US financial showdown with Russia is more dangerous than it looks, for both sides
The United States has constructed a financial neutron bomb. For the past 12 years an elite cell at the US Treasury has been sharpening the tools of economic warfare, designing ways to bring almost any country to its knees without firing a shot.
The strategy relies on hegemonic control over the global banking system, buttressed by a network of allies and the reluctant acquiescence of neutral states.
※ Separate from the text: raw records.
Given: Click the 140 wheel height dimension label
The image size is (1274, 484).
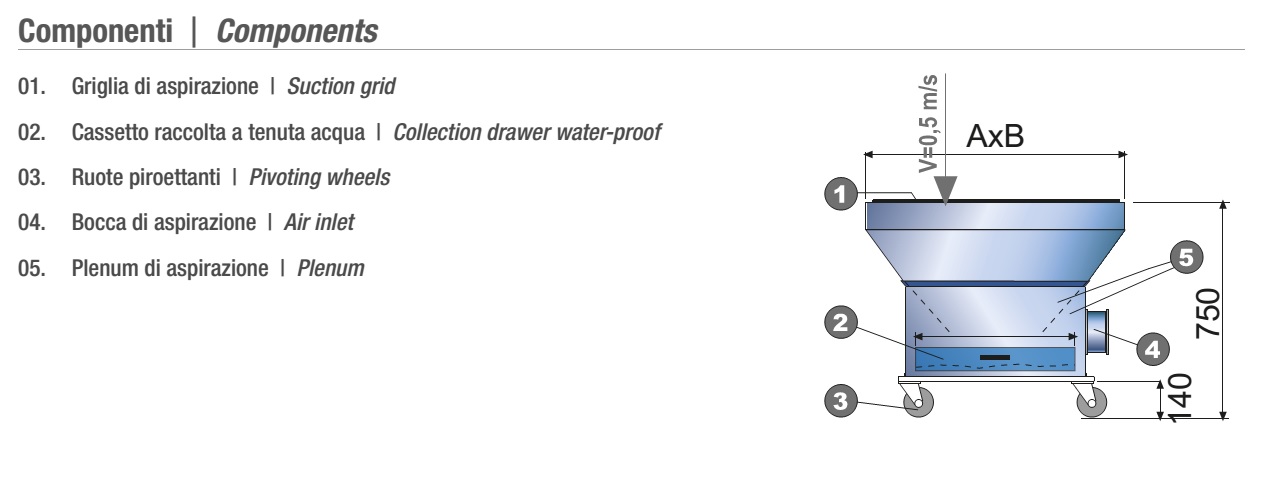Looking at the screenshot, I should pos(1180,398).
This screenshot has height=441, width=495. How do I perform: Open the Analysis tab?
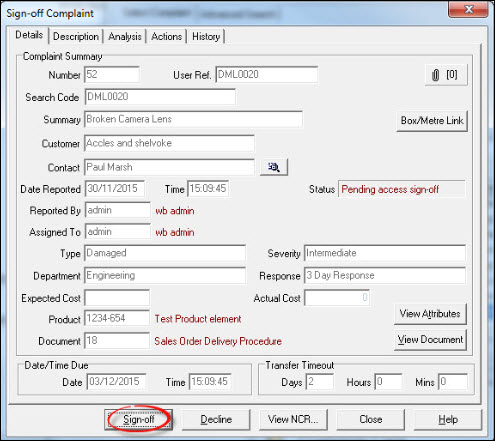point(125,36)
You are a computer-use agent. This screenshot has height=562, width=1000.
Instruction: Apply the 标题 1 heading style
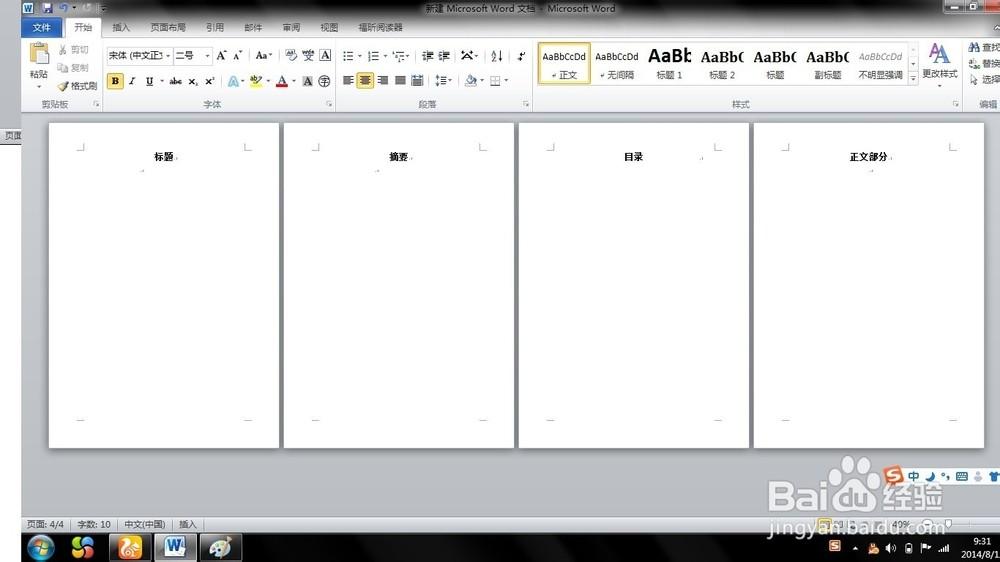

Let us call this the Manhattan Project of the early 21st century.
"It is a new kind of war, like a creeping financial insurgency, intended to constrict our enemies' financial lifeblood, unprecedented in its reach and effectiveness," says Juan Zarate, the Treasury and White House official who helped spearhead policy after 9/11.
"The new geo-economic game may be more efficient and subtle than past geopolitical competitions, but it is no less ruthless and destructive," he writes in his book Treasury's War: the Unleashing of a New Era of Financial Warfare.
Bear this in mind as Washington tightens the noose on Vladimir Putin's Russia, slowly shutting off market access for Russian banks, companies and state bodies with $714bn of dollar debt (Sberbank data).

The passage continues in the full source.